**EXTRACTED ENTRIES**
*** Begin section ***
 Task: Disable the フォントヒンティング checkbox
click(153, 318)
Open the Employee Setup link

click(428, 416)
*** End section ***
*** Begin section ***
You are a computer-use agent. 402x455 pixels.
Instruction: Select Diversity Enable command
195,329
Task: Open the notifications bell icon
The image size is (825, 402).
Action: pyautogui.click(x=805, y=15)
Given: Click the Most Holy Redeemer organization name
*** End section ***
**WHAT IS REQUIRED**
Please transcribe only the lines in the records above running from the line that has "You are a computer-use agent. 402x455 pixels." through the line that has "Given: Click the", both included, exactly as they appear.

**SOLUTION TO THE PROBLEM**
You are a computer-use agent. 402x455 pixels.
Instruction: Select Diversity Enable command
195,329
Task: Open the notifications bell icon
The image size is (825, 402).
Action: pyautogui.click(x=805, y=15)
Given: Click the Most Holy Redeemer organization name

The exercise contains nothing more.